#### [Task 1]
From the Othello quotations, give again the passage starting with "Silence that dreadful" and going on through "mince this matter.", word for word.
#### [Task 2]
List every speaker name or abbreviation that introduces a line of dialogue in the Othello quotations.

#### [Provided text]
---------------

Othello. Act ii. Sc. 1.
She that was ever fair and never proud,
Had tongue at will, and yet was never loud.
Othello. Act ii. Sc. 1.
She was a wight, if ever such wight were,—
Des. To do what?
Iago. To suckle fools and chronicle small beer.
Des. O most lame and impotent conclusion!
Othello. Act ii. Sc. 1.
You may relish him more in the soldier than in the scholar.
Othello. Act ii. Sc. 1.
If after every tempest come such calms,
May the winds blow till they have waken'd death!
Othello. Act ii. Sc. 1.
[[152]]
Egregiously an ass.
Othello. Act ii. Sc. 1.
I have very poor and unhappy brains for drinking.
Othello. Act ii. Sc. 3.
Potations pottle-deep.
Othello. Act ii. Sc. 3.
King Stephen was a worthy peer,
His breeches cost him but a crown;
He held them sixpence all too dear,—
With that he called the tailor lown.[152:1]
Othello. Act ii. Sc. 3.
Silence that dreadful bell: it frights the isle
From her propriety.
Othello. Act ii. Sc. 3.
Your name is great
In mouths of wisest censure.
Othello. Act ii. Sc. 3.
Thy honesty and love doth mince this matter.
Othello. Act ii. Sc. 3.
Cassio, I love thee;
But never more be officer of mine.
Othello. Act ii. Sc. 3.
Iago. What, are you hurt, lieutenant?
Cas. Ay, past all surgery.
Othello. Act ii. Sc. 3.
Reputation, reputation, reputation! Oh, I have lost my reputation! I have lost the immortal part of myself, and what remains is bestial.
Othello. Act ii. Sc. 3.
O thou invisible spirit of wine, if thou hast no name to be known by, let us call thee devil!
Othello. Act ii. Sc. 3.

---------------

(Collected data entries)

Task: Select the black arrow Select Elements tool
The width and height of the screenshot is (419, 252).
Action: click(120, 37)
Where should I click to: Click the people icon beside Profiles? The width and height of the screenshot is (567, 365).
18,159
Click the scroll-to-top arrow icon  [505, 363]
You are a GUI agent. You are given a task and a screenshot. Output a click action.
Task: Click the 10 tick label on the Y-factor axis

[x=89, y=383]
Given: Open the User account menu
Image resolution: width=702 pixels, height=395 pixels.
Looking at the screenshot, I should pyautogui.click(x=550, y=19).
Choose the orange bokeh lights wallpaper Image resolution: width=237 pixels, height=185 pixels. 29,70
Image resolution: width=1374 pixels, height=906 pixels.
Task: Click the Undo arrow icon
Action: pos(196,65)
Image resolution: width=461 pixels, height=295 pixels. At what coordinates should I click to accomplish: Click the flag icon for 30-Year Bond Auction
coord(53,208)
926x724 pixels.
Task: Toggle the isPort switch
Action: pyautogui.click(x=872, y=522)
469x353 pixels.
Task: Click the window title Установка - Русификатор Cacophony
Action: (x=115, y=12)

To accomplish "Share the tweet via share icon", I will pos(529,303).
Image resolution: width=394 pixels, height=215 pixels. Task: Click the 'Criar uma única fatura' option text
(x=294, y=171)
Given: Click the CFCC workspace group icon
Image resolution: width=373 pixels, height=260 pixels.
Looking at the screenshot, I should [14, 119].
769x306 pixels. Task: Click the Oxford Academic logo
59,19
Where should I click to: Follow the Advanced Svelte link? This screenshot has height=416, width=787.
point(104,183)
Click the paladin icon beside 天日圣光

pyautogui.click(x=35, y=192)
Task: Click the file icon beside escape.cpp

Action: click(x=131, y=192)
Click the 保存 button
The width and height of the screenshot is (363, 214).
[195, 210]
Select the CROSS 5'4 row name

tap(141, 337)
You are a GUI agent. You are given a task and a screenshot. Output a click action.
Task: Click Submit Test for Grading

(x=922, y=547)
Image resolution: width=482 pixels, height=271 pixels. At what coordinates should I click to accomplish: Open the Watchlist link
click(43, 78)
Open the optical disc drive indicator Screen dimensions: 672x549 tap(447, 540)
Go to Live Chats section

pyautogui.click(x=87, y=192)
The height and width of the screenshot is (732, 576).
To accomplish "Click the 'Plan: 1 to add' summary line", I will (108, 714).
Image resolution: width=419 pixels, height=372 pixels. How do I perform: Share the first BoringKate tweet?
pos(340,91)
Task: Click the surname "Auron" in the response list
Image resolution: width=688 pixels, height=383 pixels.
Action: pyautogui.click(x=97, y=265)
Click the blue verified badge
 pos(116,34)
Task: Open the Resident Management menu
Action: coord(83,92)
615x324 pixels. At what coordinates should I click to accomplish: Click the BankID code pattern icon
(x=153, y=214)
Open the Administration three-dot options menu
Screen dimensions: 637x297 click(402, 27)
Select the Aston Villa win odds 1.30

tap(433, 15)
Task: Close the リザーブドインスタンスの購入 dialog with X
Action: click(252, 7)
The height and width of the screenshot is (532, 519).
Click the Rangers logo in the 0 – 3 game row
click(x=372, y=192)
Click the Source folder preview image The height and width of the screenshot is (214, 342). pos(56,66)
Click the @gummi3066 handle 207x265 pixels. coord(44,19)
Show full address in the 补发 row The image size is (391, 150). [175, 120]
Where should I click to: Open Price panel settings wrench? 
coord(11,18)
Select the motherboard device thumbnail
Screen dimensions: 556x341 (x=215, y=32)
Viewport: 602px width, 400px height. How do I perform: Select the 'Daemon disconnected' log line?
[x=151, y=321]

---------------

#### [Final answer 1]
Silence that dreadful bell: it frights the isle
From her propriety.
Othello. Act ii. Sc. 3.
Your name is great
In mouths of wisest censure.
Othello. Act ii. Sc. 3.
Thy honesty and love doth mince this matter.

#### [Final answer 2]
Des., Iago, Cas.